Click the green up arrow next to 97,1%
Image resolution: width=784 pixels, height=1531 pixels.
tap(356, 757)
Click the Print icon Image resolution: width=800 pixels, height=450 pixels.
::::::::::
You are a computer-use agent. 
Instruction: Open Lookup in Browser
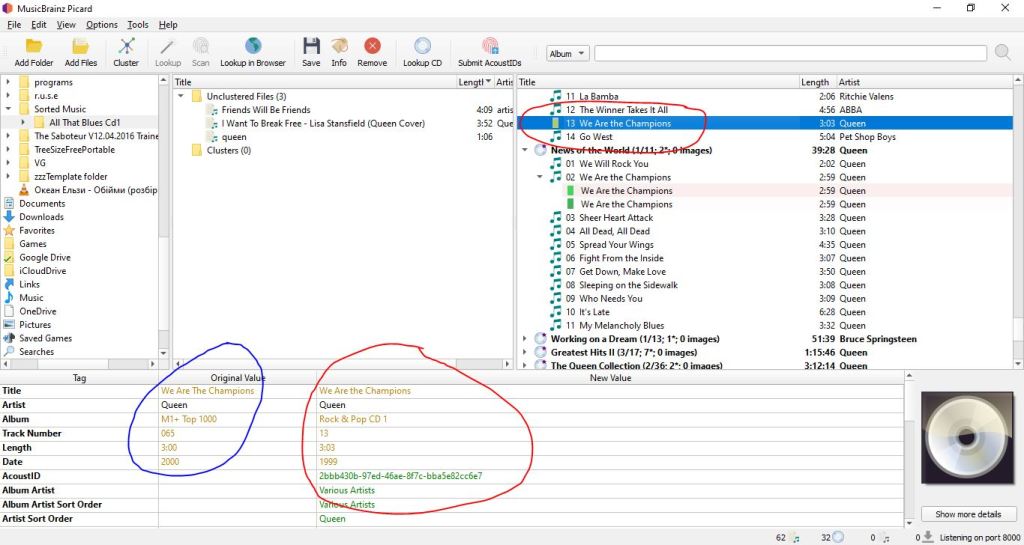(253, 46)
::::::::::
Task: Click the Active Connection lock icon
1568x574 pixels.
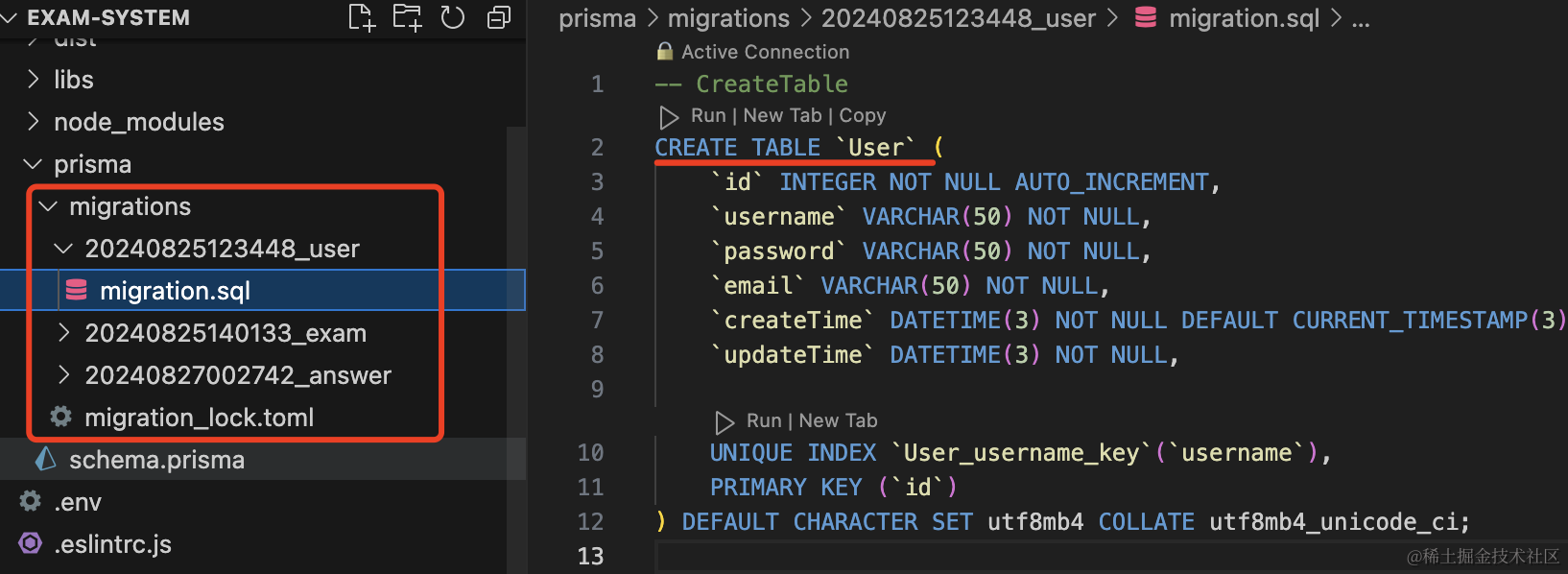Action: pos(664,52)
::::::::::
Find the lines in the entries above where "icon" occurs, and copy each of them.

▶ [RESPONSE]
Click the Print icon Image resolution: width=800 pixels, height=450 pixels.
Task: Click the Active Connection lock icon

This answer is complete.